EXTRACTED INFORMATION:
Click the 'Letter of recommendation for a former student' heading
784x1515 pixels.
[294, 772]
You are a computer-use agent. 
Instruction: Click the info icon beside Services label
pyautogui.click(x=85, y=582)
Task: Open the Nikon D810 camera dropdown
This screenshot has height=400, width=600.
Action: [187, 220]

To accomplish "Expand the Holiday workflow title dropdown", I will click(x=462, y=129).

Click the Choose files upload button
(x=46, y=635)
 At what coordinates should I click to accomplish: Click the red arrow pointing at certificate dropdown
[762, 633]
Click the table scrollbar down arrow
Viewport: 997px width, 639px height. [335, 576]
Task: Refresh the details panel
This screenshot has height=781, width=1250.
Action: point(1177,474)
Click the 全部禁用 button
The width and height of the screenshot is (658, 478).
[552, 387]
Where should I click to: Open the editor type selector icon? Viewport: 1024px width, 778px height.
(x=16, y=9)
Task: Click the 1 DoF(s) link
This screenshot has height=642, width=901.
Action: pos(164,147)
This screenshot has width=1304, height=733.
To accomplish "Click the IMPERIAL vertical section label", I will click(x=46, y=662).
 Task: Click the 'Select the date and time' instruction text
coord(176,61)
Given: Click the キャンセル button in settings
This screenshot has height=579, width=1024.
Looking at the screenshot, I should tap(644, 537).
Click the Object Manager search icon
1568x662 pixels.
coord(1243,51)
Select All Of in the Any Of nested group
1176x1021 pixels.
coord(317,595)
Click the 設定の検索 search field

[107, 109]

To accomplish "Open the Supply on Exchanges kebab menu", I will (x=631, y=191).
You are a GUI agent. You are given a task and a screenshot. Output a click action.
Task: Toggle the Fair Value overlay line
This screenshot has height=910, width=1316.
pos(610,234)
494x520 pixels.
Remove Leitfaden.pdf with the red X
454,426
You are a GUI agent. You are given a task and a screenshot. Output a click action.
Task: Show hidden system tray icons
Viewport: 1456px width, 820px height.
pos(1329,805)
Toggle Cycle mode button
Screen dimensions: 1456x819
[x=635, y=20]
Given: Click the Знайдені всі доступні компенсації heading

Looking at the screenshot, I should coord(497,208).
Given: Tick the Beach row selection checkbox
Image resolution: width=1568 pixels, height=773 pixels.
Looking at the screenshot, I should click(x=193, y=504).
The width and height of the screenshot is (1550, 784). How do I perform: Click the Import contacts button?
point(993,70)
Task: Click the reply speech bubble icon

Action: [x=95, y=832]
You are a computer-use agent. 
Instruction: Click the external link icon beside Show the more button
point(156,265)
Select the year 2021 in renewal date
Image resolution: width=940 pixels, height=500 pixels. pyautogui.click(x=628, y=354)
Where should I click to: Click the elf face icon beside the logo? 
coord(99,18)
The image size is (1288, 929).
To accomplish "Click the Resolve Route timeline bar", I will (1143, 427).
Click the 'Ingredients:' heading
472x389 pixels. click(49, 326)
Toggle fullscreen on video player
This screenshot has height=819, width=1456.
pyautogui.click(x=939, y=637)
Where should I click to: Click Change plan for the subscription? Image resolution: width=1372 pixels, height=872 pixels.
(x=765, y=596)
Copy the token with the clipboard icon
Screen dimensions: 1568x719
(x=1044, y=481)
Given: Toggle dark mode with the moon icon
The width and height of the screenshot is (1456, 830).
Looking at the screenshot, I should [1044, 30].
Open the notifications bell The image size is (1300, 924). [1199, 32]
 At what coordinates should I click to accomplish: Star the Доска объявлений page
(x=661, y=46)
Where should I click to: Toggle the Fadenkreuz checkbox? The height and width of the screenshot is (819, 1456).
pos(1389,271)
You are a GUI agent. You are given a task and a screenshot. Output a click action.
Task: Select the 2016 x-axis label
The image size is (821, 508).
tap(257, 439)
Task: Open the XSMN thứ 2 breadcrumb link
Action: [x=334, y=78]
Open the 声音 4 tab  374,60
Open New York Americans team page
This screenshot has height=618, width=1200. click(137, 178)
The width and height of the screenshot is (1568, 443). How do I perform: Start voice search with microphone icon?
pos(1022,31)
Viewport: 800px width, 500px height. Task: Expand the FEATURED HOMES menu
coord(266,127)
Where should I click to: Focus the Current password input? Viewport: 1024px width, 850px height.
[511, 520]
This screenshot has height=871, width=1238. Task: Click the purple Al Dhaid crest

OBJECTIVE:
Lay out all of the data above as a Markdown table with the columns Row and Text. Give each line its own numbered row and leave out blank lines.

SOLVED EXERCISE:
| Row | Text |
|---|---|
| 1 | Click the 'Letter of recommendation for a former student' heading |
| 2 | 784x1515 pixels. |
| 3 | [294, 772] |
| 4 | You are a computer-use agent.  |
| 5 | Instruction: Click the info icon beside Services label |
| 6 | pyautogui.click(x=85, y=582) |
| 7 | Task: Open the Nikon D810 camera dropdown |
| 8 | This screenshot has height=400, width=600. |
| 9 | Action: [187, 220] |
| 10 | To accomplish "Expand the Holiday workflow title dropdown", I will click(x=462, y=129). |
| 11 | Click the Choose files upload button |
| 12 | (x=46, y=635) |
| 13 |  At what coordinates should I click to accomplish: Click the red arrow pointing at certificate dropdown |
| 14 | [762, 633] |
| 15 | Click the table scrollbar down arrow |
| 16 | Viewport: 997px width, 639px height. [335, 576] |
| 17 | Task: Refresh the details panel |
| 18 | This screenshot has height=781, width=1250. |
| 19 | Action: point(1177,474) |
| 20 | Click the 全部禁用 button |
| 21 | The width and height of the screenshot is (658, 478). |
| 22 | [552, 387] |
| 23 | Where should I click to: Open the editor type selector icon? Viewport: 1024px width, 778px height. |
| 24 | (x=16, y=9) |
| 25 | Task: Click the 1 DoF(s) link |
| 26 | This screenshot has height=642, width=901. |
| 27 | Action: pos(164,147) |
| 28 | This screenshot has width=1304, height=733. |
| 29 | To accomplish "Click the IMPERIAL vertical section label", I will click(x=46, y=662). |
| 30 |  Task: Click the 'Select the date and time' instruction text |
| 31 | coord(176,61) |
| 32 | Given: Click the キャンセル button in settings |
| 33 | This screenshot has height=579, width=1024. |
| 34 | Looking at the screenshot, I should tap(644, 537). |
| 35 | Click the Object Manager search icon |
| 36 | 1568x662 pixels. |
| 37 | coord(1243,51) |
| 38 | Select All Of in the Any Of nested group |
| 39 | 1176x1021 pixels. |
| 40 | coord(317,595) |
| 41 | Click the 設定の検索 search field |
| 42 | [107, 109] |
| 43 | To accomplish "Open the Supply on Exchanges kebab menu", I will (x=631, y=191). |
| 44 | You are a GUI agent. You are given a task and a screenshot. Output a click action. |
| 45 | Task: Toggle the Fair Value overlay line |
| 46 | This screenshot has height=910, width=1316. |
| 47 | pos(610,234) |
| 48 | 494x520 pixels. |
| 49 | Remove Leitfaden.pdf with the red X |
| 50 | 454,426 |
| 51 | You are a GUI agent. You are given a task and a screenshot. Output a click action. |
| 52 | Task: Show hidden system tray icons |
| 53 | Viewport: 1456px width, 820px height. |
| 54 | pos(1329,805) |
| 55 | Toggle Cycle mode button |
| 56 | Screen dimensions: 1456x819 |
| 57 | [x=635, y=20] |
| 58 | Given: Click the Знайдені всі доступні компенсації heading |
| 59 | Looking at the screenshot, I should coord(497,208). |
| 60 | Given: Tick the Beach row selection checkbox |
| 61 | Image resolution: width=1568 pixels, height=773 pixels. |
| 62 | Looking at the screenshot, I should click(x=193, y=504). |
| 63 | The width and height of the screenshot is (1550, 784). How do I perform: Click the Import contacts button? |
| 64 | point(993,70) |
| 65 | Task: Click the reply speech bubble icon |
| 66 | Action: [x=95, y=832] |
| 67 | You are a computer-use agent.  |
| 68 | Instruction: Click the external link icon beside Show the more button |
| 69 | point(156,265) |
| 70 | Select the year 2021 in renewal date |
| 71 | Image resolution: width=940 pixels, height=500 pixels. pyautogui.click(x=628, y=354) |
| 72 | Where should I click to: Click the elf face icon beside the logo?  |
| 73 | coord(99,18) |
| 74 | The image size is (1288, 929). |
| 75 | To accomplish "Click the Resolve Route timeline bar", I will (1143, 427). |
| 76 | Click the 'Ingredients:' heading |
| 77 | 472x389 pixels. click(49, 326) |
| 78 | Toggle fullscreen on video player |
| 79 | This screenshot has height=819, width=1456. |
| 80 | pyautogui.click(x=939, y=637) |
| 81 | Where should I click to: Click Change plan for the subscription? Image resolution: width=1372 pixels, height=872 pixels. |
| 82 | (x=765, y=596) |
| 83 | Copy the token with the clipboard icon |
| 84 | Screen dimensions: 1568x719 |
| 85 | (x=1044, y=481) |
| 86 | Given: Toggle dark mode with the moon icon |
| 87 | The width and height of the screenshot is (1456, 830). |
| 88 | Looking at the screenshot, I should [1044, 30]. |
| 89 | Open the notifications bell The image size is (1300, 924). [1199, 32] |
| 90 |  At what coordinates should I click to accomplish: Star the Доска объявлений page |
| 91 | (x=661, y=46) |
| 92 | Where should I click to: Toggle the Fadenkreuz checkbox? The height and width of the screenshot is (819, 1456). |
| 93 | pos(1389,271) |
| 94 | You are a GUI agent. You are given a task and a screenshot. Output a click action. |
| 95 | Task: Select the 2016 x-axis label |
| 96 | The image size is (821, 508). |
| 97 | tap(257, 439) |
| 98 | Task: Open the XSMN thứ 2 breadcrumb link |
| 99 | Action: [x=334, y=78] |
| 100 | Open the 声音 4 tab  374,60 |
| 101 | Open New York Americans team page |
| 102 | This screenshot has height=618, width=1200. click(137, 178) |
| 103 | The width and height of the screenshot is (1568, 443). How do I perform: Start voice search with microphone icon? |
| 104 | pos(1022,31) |
| 105 | Viewport: 800px width, 500px height. Task: Expand the FEATURED HOMES menu |
| 106 | coord(266,127) |
| 107 | Where should I click to: Focus the Current password input? Viewport: 1024px width, 850px height. |
| 108 | [511, 520] |
| 109 | This screenshot has height=871, width=1238. Task: Click the purple Al Dhaid crest |